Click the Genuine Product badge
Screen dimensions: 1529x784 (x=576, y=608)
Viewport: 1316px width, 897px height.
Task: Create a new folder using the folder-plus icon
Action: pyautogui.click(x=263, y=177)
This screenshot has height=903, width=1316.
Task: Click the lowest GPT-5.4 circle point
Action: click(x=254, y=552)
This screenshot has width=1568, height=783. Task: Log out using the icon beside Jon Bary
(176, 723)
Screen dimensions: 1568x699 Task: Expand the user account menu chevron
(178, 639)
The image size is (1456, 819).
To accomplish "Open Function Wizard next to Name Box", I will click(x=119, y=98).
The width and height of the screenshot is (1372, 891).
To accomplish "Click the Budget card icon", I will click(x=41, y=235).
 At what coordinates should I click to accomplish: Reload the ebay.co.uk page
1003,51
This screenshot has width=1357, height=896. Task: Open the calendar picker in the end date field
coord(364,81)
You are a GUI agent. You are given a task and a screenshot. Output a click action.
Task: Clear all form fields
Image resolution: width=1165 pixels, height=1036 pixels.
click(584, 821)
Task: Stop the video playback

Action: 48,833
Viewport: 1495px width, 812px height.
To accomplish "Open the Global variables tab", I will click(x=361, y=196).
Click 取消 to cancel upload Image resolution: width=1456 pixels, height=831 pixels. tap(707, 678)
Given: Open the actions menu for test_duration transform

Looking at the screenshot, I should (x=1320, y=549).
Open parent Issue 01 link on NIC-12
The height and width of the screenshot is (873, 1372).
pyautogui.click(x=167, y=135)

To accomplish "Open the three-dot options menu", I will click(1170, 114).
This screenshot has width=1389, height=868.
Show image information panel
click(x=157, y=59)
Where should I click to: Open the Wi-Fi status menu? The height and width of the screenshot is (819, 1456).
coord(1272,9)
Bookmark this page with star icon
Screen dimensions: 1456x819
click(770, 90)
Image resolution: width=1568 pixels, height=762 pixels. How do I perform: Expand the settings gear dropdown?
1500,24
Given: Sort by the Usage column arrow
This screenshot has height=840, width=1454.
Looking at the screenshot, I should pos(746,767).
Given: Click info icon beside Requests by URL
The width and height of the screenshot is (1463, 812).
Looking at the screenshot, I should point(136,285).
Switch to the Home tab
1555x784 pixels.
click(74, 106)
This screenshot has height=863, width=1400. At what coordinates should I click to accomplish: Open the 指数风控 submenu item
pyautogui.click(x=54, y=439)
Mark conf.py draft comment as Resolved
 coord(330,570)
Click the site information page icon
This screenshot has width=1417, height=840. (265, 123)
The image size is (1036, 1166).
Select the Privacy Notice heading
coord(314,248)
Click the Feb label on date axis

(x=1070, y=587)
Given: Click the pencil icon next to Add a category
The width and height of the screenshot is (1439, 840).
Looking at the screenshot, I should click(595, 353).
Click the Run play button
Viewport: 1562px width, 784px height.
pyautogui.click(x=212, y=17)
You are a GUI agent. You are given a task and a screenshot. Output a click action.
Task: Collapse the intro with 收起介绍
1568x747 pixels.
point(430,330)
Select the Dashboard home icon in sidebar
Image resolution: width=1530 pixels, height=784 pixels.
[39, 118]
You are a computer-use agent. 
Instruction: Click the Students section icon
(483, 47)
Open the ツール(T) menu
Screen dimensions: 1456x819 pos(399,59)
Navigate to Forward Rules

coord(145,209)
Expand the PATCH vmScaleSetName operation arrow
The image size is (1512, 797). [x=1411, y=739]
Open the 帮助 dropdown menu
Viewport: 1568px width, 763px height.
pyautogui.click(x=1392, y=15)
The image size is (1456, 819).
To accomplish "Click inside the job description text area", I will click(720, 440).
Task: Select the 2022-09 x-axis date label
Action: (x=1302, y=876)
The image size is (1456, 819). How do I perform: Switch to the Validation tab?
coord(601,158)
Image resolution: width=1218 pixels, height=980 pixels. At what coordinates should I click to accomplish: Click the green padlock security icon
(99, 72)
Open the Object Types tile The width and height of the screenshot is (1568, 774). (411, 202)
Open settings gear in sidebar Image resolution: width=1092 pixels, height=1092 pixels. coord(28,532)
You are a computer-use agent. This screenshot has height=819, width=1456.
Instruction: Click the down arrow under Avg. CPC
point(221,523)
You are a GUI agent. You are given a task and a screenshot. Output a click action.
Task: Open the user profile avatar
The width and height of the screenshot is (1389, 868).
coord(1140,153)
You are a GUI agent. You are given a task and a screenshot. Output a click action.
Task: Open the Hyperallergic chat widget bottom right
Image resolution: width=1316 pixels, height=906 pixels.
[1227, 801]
————————
# Work request
Check each line of the listing for "sidebar". Show those that have it.

# Exercise result
Select the Dashboard home icon in sidebar
Open settings gear in sidebar Image resolution: width=1092 pixels, height=1092 pixels. coord(28,532)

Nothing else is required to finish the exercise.